Copy all lines below containing "pecho".

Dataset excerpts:
#####

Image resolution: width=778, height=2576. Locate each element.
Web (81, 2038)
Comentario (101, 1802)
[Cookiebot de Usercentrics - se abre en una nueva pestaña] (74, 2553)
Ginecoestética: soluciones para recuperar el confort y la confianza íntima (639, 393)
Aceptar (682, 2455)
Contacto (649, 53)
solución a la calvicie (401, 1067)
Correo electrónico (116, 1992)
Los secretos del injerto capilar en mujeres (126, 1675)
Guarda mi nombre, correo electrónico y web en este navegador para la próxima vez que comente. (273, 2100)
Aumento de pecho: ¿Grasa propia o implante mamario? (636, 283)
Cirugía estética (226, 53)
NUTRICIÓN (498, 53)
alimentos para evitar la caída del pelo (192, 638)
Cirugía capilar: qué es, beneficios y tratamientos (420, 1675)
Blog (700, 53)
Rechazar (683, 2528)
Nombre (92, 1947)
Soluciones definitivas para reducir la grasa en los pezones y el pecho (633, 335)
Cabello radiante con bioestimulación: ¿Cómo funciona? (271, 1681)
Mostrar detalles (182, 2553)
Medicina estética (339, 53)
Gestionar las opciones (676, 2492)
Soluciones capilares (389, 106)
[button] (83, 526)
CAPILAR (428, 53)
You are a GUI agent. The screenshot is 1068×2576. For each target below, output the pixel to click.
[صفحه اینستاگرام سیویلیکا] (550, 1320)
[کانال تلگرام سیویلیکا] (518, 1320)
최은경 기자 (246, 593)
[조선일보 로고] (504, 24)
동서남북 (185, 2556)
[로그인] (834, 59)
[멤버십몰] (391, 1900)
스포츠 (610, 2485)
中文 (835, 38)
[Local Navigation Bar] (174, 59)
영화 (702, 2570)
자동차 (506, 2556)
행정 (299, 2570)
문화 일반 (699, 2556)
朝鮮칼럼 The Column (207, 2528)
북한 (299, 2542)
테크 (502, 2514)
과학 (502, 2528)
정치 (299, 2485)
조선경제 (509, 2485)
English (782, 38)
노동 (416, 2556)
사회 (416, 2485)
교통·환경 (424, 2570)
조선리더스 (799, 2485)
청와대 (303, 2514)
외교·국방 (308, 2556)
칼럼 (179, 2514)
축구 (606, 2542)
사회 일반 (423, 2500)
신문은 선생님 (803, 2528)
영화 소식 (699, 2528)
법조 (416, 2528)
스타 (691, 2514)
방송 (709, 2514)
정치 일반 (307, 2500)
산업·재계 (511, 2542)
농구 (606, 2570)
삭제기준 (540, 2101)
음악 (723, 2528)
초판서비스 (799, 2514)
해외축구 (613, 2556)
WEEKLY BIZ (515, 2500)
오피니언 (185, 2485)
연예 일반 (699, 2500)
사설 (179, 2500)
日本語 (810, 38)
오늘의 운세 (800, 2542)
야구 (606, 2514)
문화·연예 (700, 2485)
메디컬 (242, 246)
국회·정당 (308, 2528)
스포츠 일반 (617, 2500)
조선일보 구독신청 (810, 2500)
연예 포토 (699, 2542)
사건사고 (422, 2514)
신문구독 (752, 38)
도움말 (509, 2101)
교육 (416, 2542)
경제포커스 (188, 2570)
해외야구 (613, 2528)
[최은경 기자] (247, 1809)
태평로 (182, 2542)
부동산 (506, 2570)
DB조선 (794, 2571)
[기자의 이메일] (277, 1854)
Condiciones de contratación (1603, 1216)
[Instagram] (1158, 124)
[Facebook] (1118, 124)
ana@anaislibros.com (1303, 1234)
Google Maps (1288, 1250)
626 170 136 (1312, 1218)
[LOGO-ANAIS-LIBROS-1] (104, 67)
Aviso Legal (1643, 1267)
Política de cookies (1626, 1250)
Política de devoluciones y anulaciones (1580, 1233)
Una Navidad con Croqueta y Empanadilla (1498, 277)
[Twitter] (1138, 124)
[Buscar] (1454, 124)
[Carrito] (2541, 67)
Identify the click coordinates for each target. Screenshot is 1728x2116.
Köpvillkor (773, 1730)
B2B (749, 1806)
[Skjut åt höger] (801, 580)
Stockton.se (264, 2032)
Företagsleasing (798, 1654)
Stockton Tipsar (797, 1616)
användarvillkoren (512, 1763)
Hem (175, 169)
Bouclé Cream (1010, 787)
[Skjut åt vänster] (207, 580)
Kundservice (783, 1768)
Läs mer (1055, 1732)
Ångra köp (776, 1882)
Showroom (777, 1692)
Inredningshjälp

#####

Output of the task
Aumento de pecho: ¿Grasa propia o implante mamario? (636, 283)
Soluciones definitivas para reducir la grasa en los pezones y el pecho (633, 335)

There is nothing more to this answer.